▸ **Given records**
┄┄┄┄┄┄

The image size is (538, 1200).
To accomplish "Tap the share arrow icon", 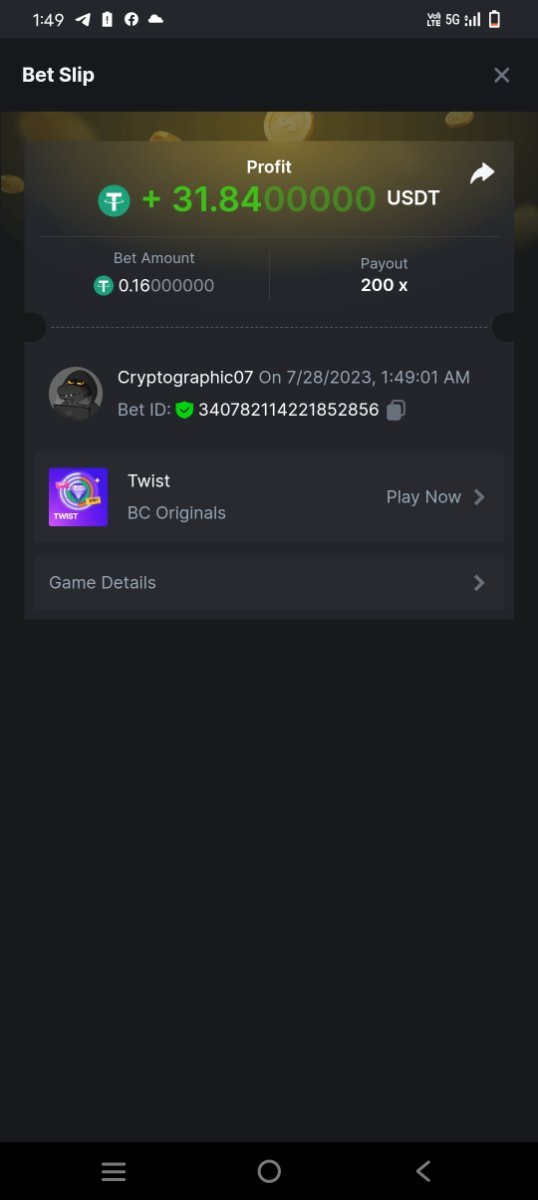I will pyautogui.click(x=482, y=174).
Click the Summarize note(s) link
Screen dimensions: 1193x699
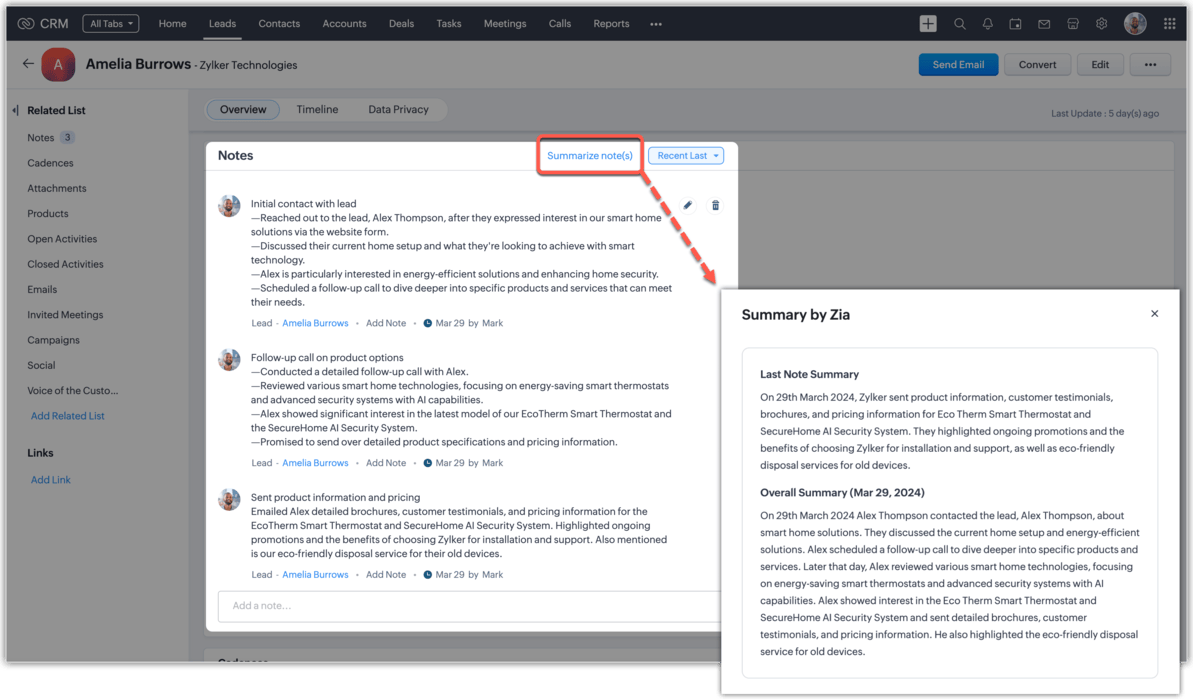pyautogui.click(x=589, y=156)
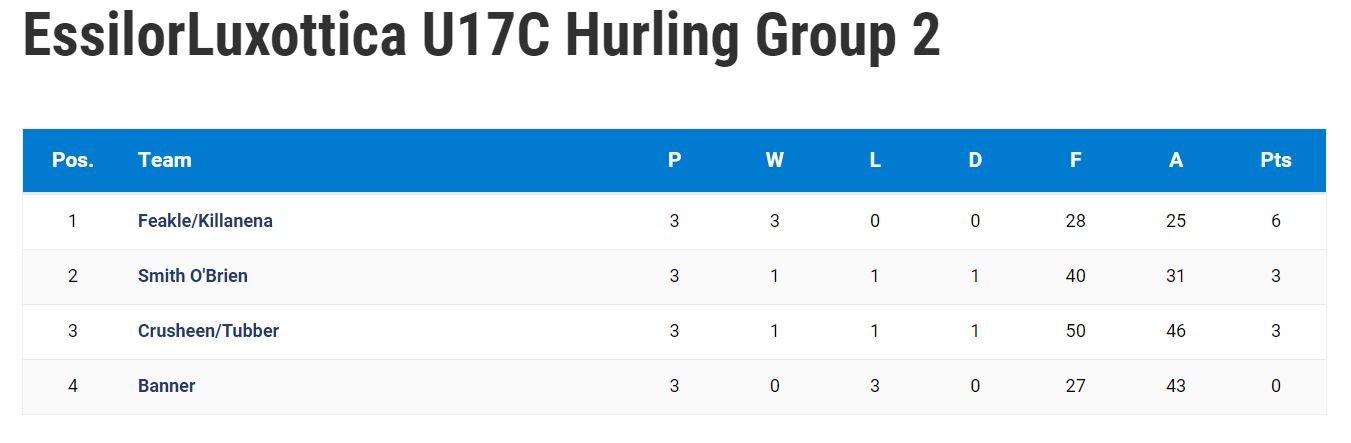
Task: Click the D (draws) column header
Action: (975, 160)
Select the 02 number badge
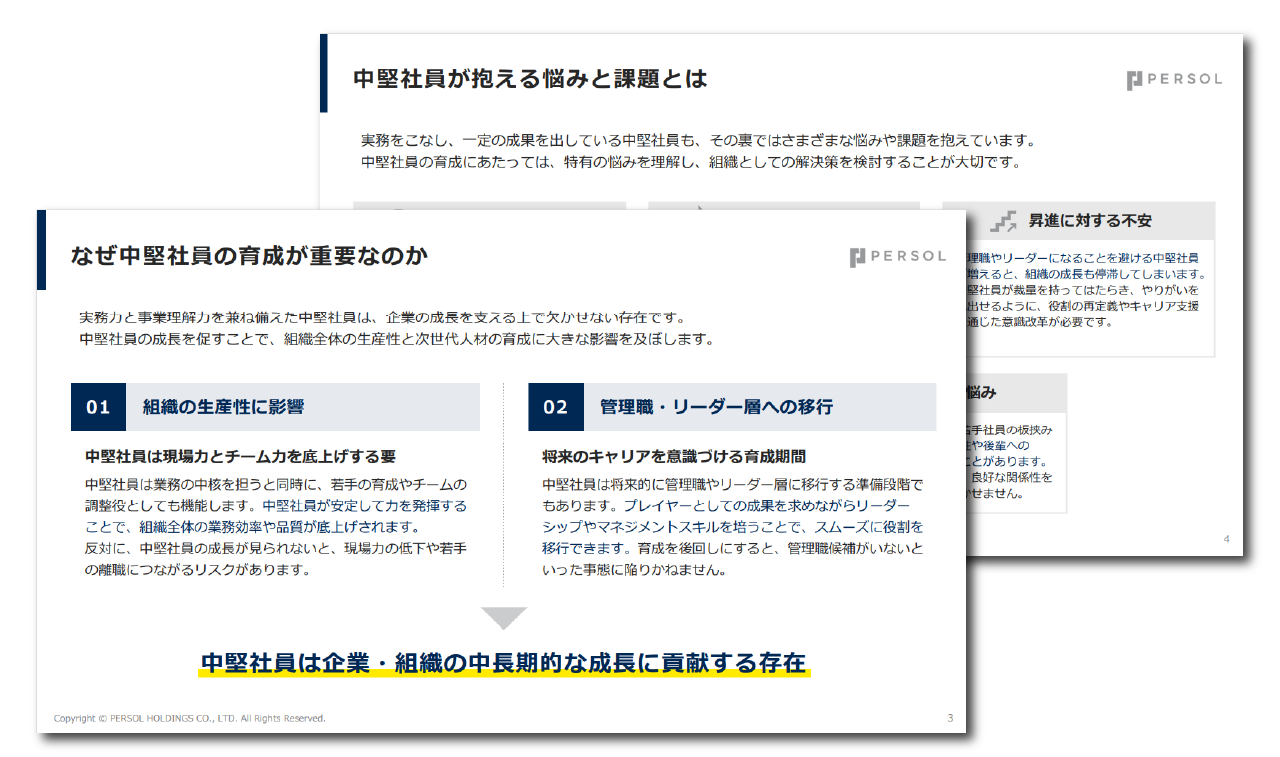Screen dimensions: 1280x757 (555, 407)
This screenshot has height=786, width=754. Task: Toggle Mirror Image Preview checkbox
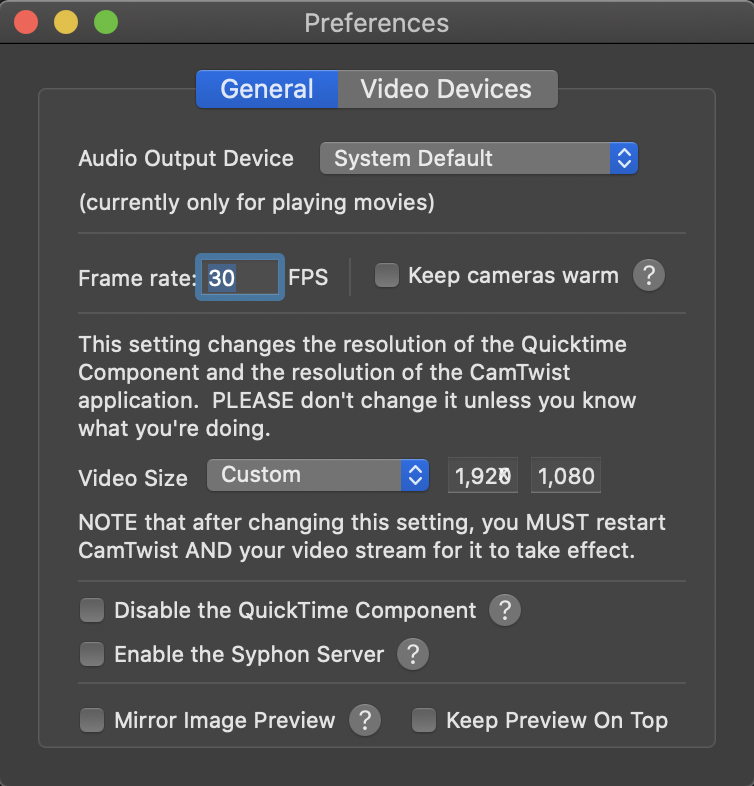pyautogui.click(x=92, y=720)
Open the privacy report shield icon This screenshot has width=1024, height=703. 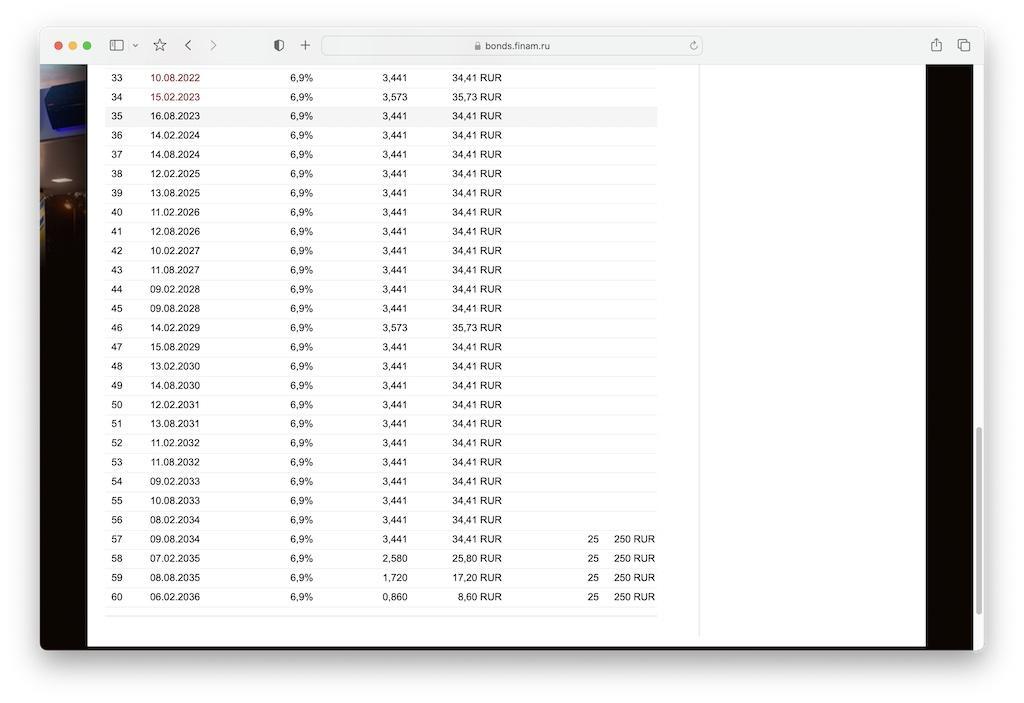tap(279, 45)
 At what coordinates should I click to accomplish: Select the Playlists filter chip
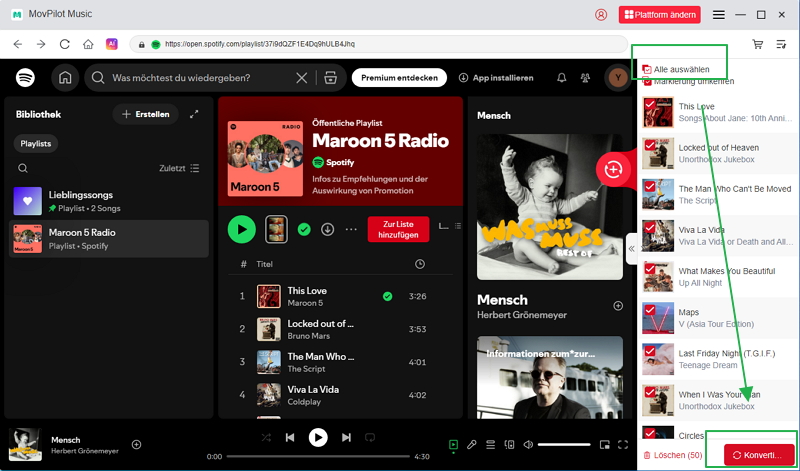click(36, 144)
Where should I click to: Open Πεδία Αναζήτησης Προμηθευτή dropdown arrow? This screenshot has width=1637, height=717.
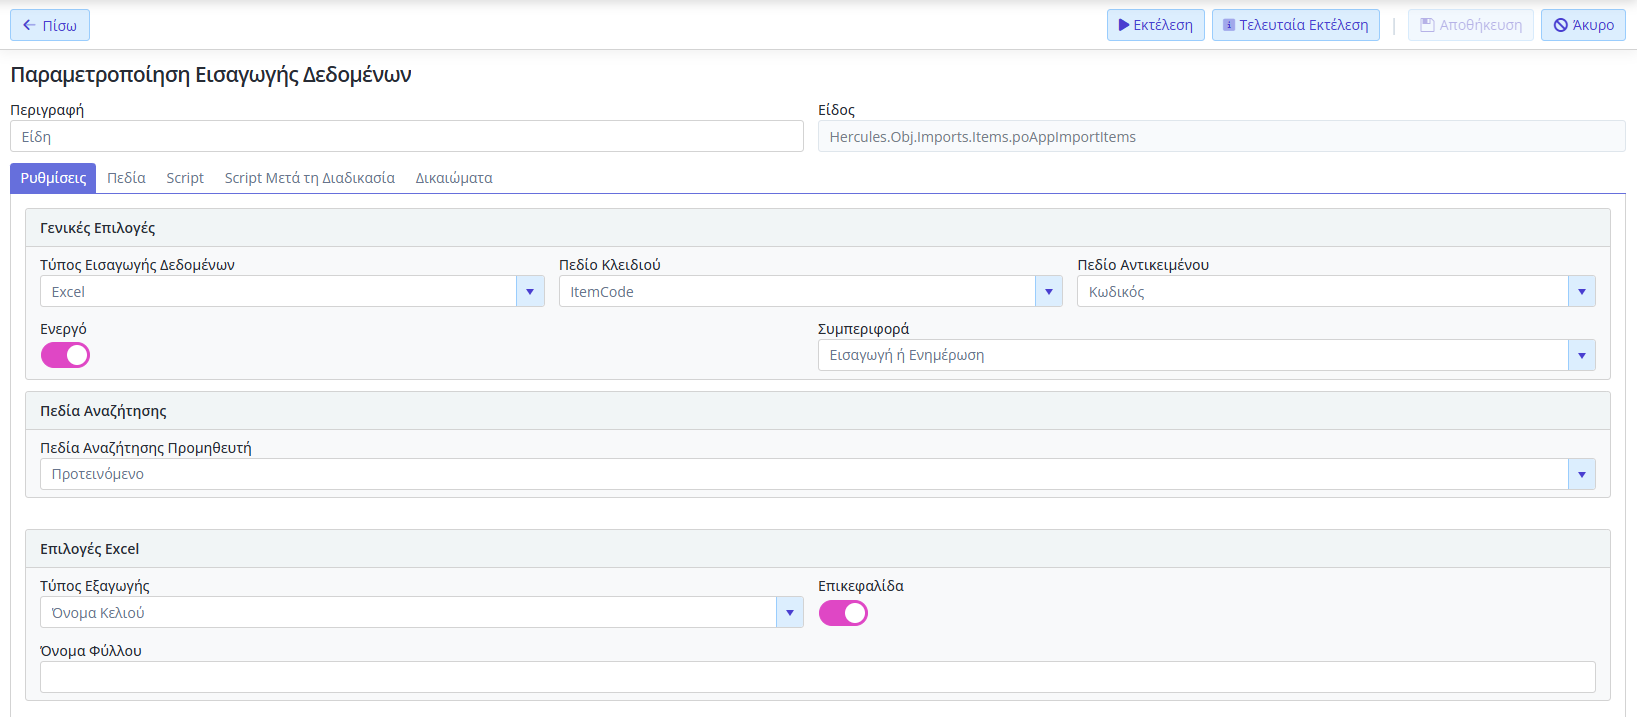(1581, 474)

┄┄┄┄┄┄

▸ **What the task asks**
Rewrite the stretch from the line that contains "Select the 02 number badge" through the line that contains "pyautogui.click(x=92, y=720)", switching "checkbox" to "check box" and keeping everything else the same. Give only those lines, with the pictures left out.

▸ **Answer to this exercise**
Select the 02 number badge
Screen dimensions: 1280x757 (555, 407)
This screenshot has height=786, width=754. Task: Toggle Mirror Image Preview check box
pyautogui.click(x=92, y=720)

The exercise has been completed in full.